Masonry Castle in North Yorkshire, England

Upsall Castle is a fourteenth-century ruin, park and manor house in Upsall, near to Thirsk, in North Yorkshire, England.

==History==

Some records state that there was a building of some construction on the site of the castle in 1130 and used by Roger De Mowbray. The earliest extant building on the site is the ruin of a quadrangular castle, probably begun in 1327 by Geoffrey Scrope, which was reputedly demolished in the Civil War. His son, Henry continued the building work. The last mention in records of the castle are in 1660.

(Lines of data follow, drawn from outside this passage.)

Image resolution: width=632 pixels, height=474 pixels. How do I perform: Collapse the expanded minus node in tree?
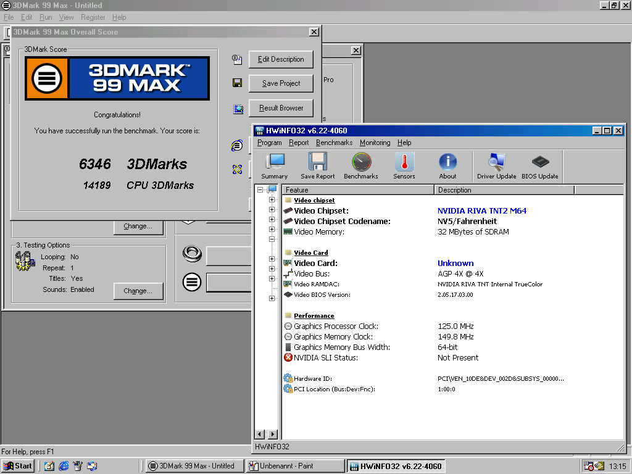272,239
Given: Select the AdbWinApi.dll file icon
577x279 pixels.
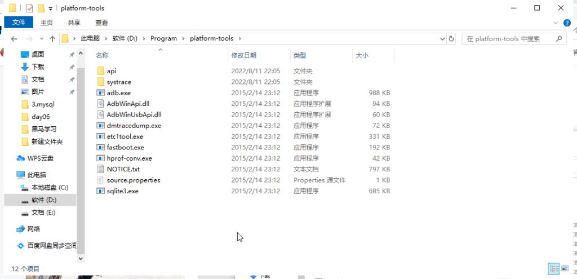Looking at the screenshot, I should [101, 104].

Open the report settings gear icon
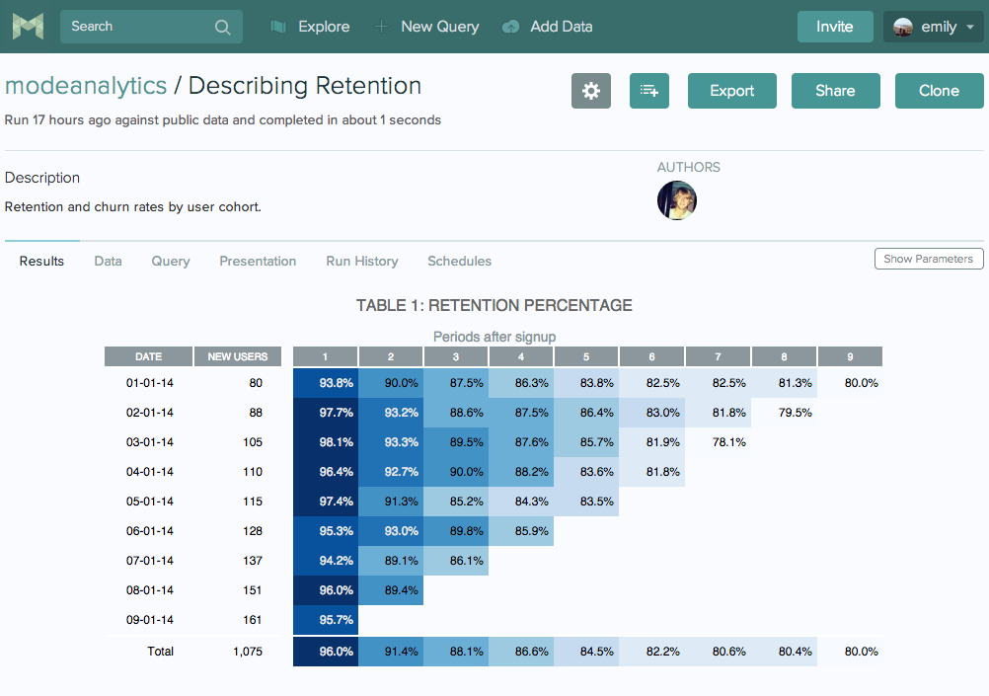(590, 91)
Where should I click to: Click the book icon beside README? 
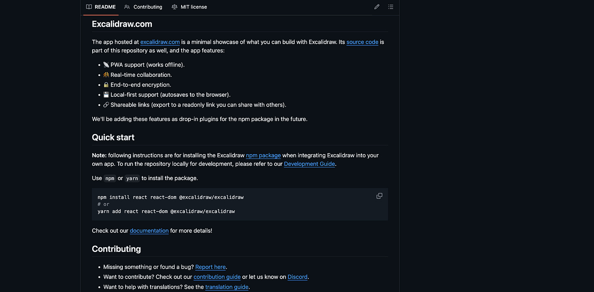point(88,7)
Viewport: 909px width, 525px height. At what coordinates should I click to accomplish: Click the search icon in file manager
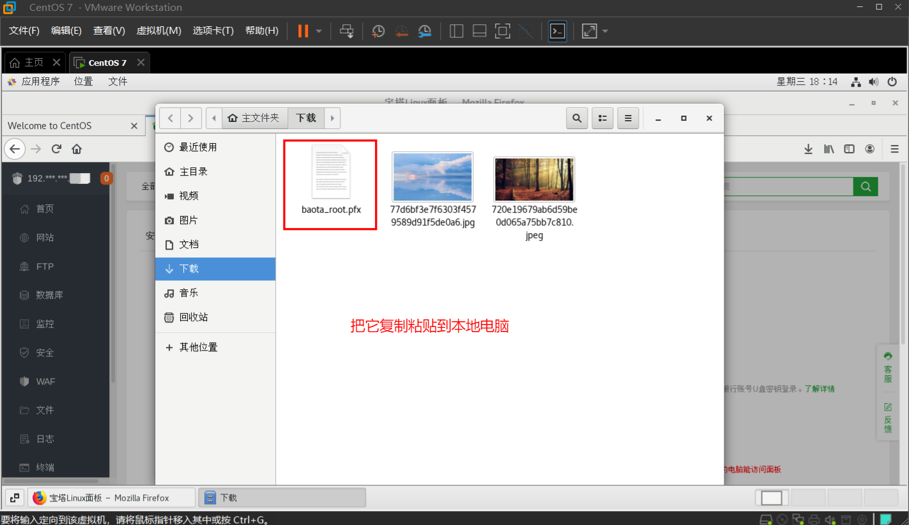click(577, 118)
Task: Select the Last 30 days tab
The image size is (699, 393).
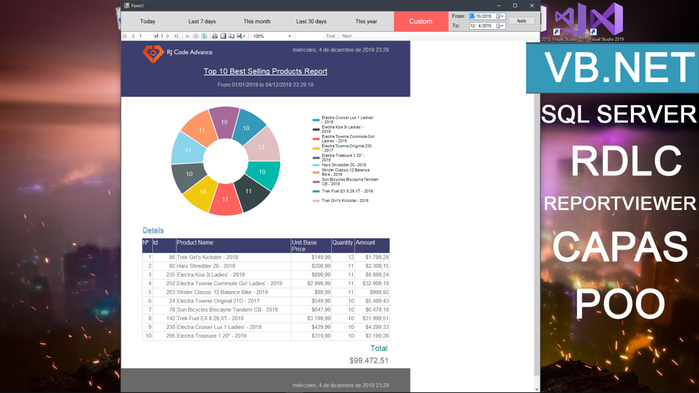Action: click(x=311, y=21)
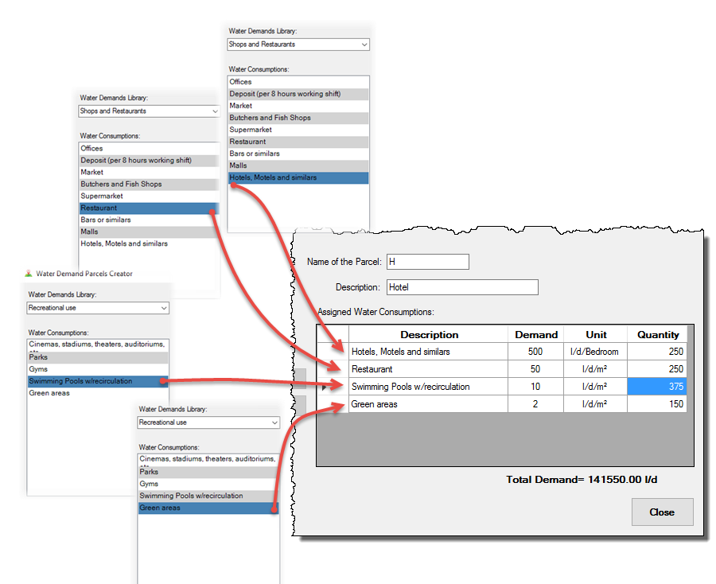Select the highlighted 375 quantity cell

(656, 387)
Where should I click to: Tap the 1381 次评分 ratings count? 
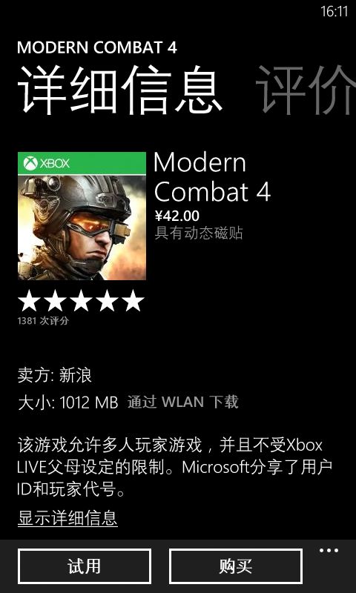(43, 321)
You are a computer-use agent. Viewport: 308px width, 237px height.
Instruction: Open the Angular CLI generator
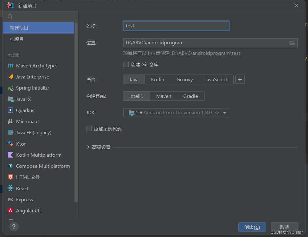pyautogui.click(x=28, y=211)
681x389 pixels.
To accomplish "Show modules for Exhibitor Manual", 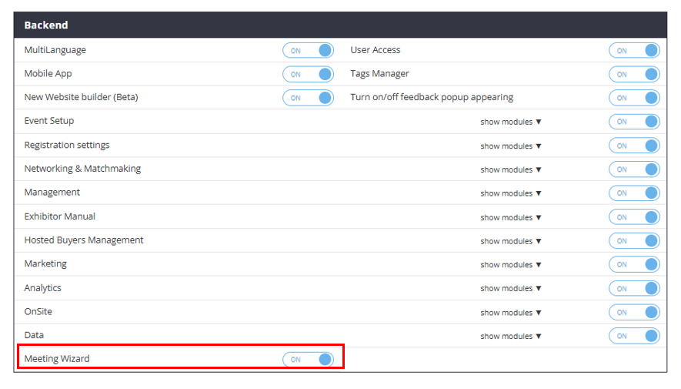I will (511, 217).
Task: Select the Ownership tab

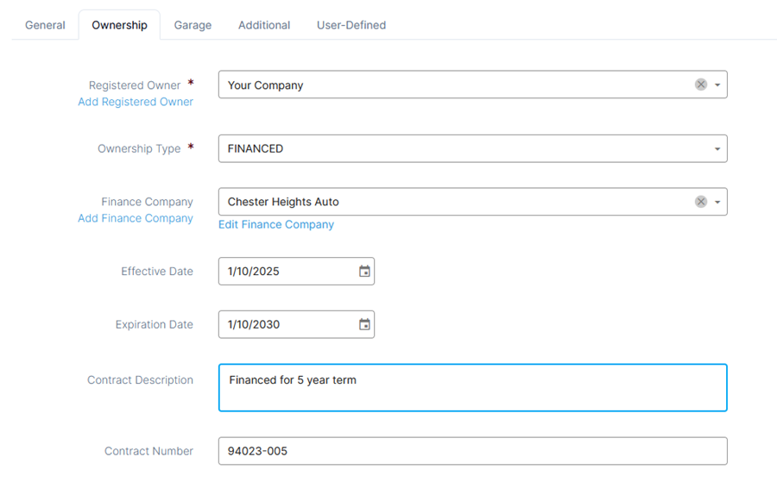Action: click(x=119, y=25)
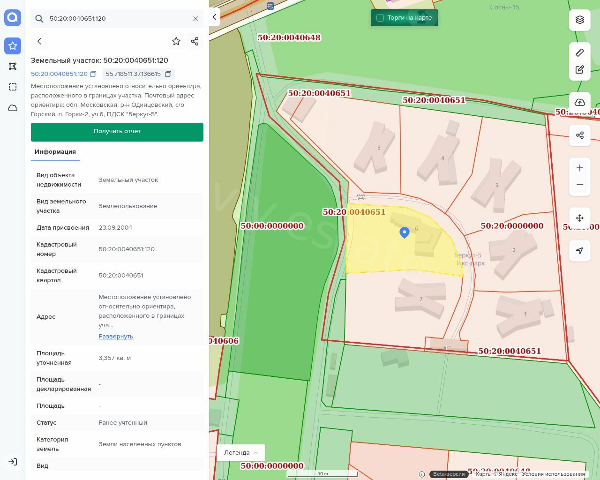Click the 'Получить отчет' button
The width and height of the screenshot is (600, 480).
117,132
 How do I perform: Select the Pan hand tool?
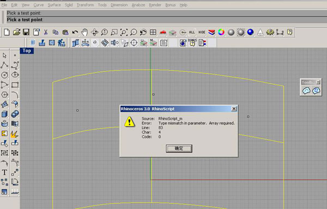84,32
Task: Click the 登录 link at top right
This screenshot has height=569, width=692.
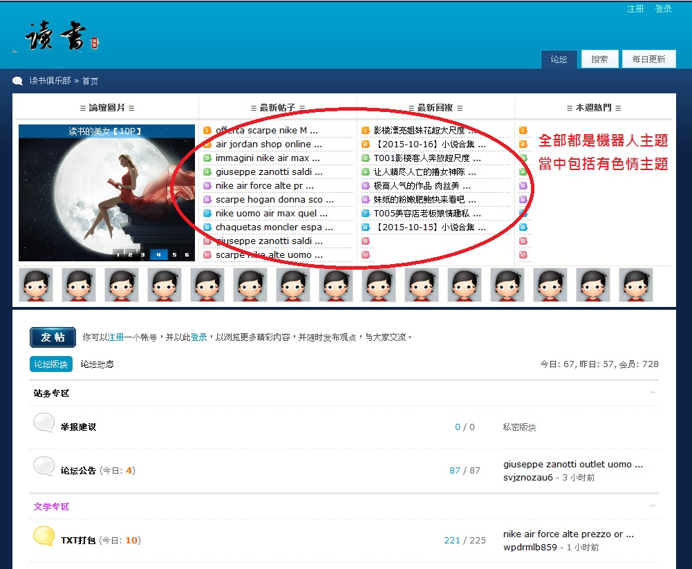Action: [x=663, y=9]
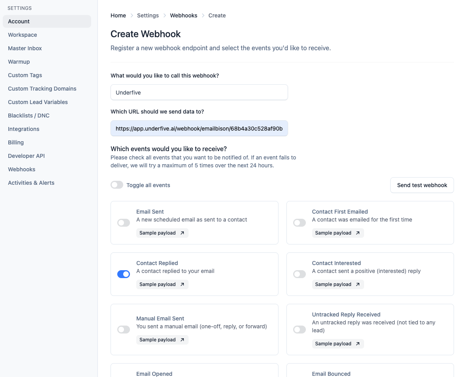This screenshot has width=475, height=377.
Task: Open the Webhooks settings page
Action: (21, 169)
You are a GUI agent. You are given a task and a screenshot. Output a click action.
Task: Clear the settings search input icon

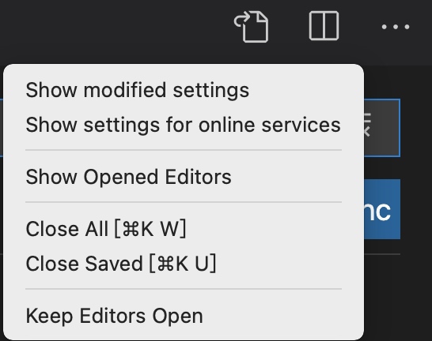tap(367, 125)
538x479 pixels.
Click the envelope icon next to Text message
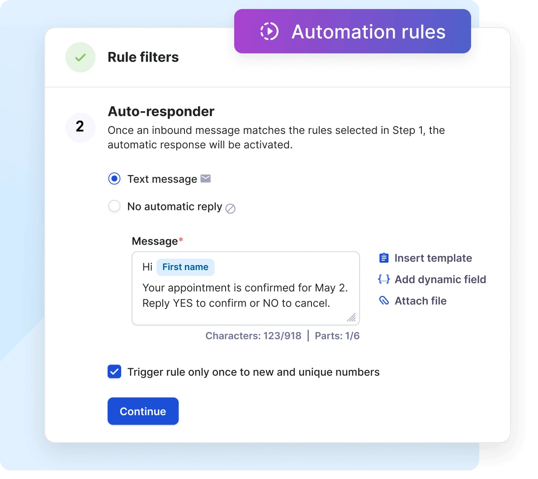point(205,179)
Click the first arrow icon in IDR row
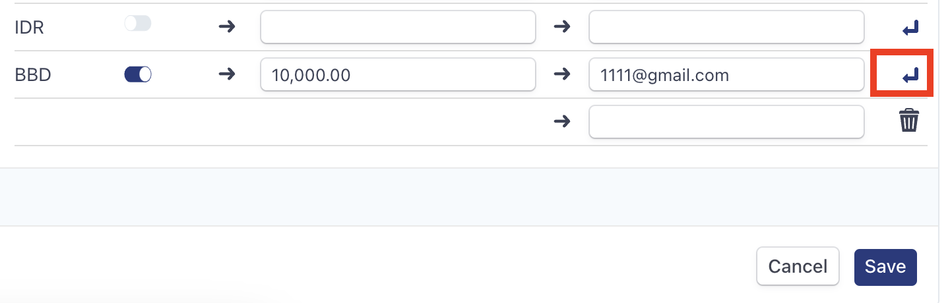The height and width of the screenshot is (303, 950). click(x=227, y=27)
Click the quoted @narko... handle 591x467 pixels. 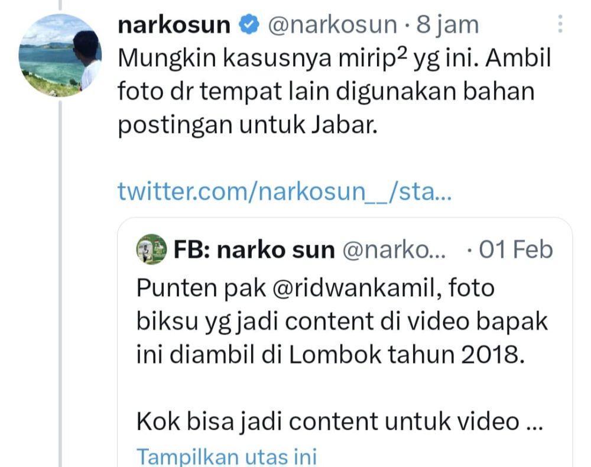394,249
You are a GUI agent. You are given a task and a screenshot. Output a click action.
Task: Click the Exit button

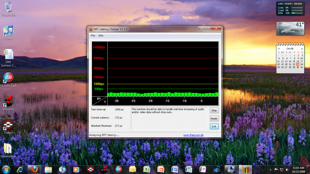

Surveys revealed that the part of the southeast tower (Kitchen Tower) remained, as did the foundations for the south and west walls. The north and eastern structures of the old castle now lie beneath ground level. Mason markings are still visible, including the faded arms of the Scrope family. The castle, the old Gatehouse located west of the present day Garden Cottage and the remains of the old castle walls are all listed monuments. This castle was replaced by a manor house, which was rebuilt in the 19th century and then rebuilt again following destruction by fire in 1918.

The castle was part of the manor of the Scrope family until 1520, when it passed to Elizabeth, the daughter of Thomas Scrope, wife of Sir Ralph Fitz Randolph. It then passed again via his daughter, Agnes, to her son Christopher Wyvill, son of Ripon MP, Sir Marmaduke Wyvill. After this it passed to the Crown in 1577, before coming into the hands of the Constable family. They held it until 1768 when it was purchased briefly by William Chapman who sold it the Turton family.

In August 1609, Stephen Proctor and Timothy Whittingham captured three priests, including John Mush and Matthew Flathers in the castle vaults. The third priest escaped.

By 1828, "the little that remains" of the castle had been "converted into a farm-house and offices."

== Legends ==
John Constable, who resided at the castle in 1610, was a supporter of the Royal cause during the Civil War. The 19th-century writers William Grainge and John Gilbert Baker noted that he reportedly left a curse on any owner of Upsall who should prove disloyal to his king and country. The writers also recounted a folklore story of a man who dug under a bush at Upsall Castle, finding a pot of gold; later on, a stranger revealed to him that there was another pot of gold buried under the first, which he then dug up as well.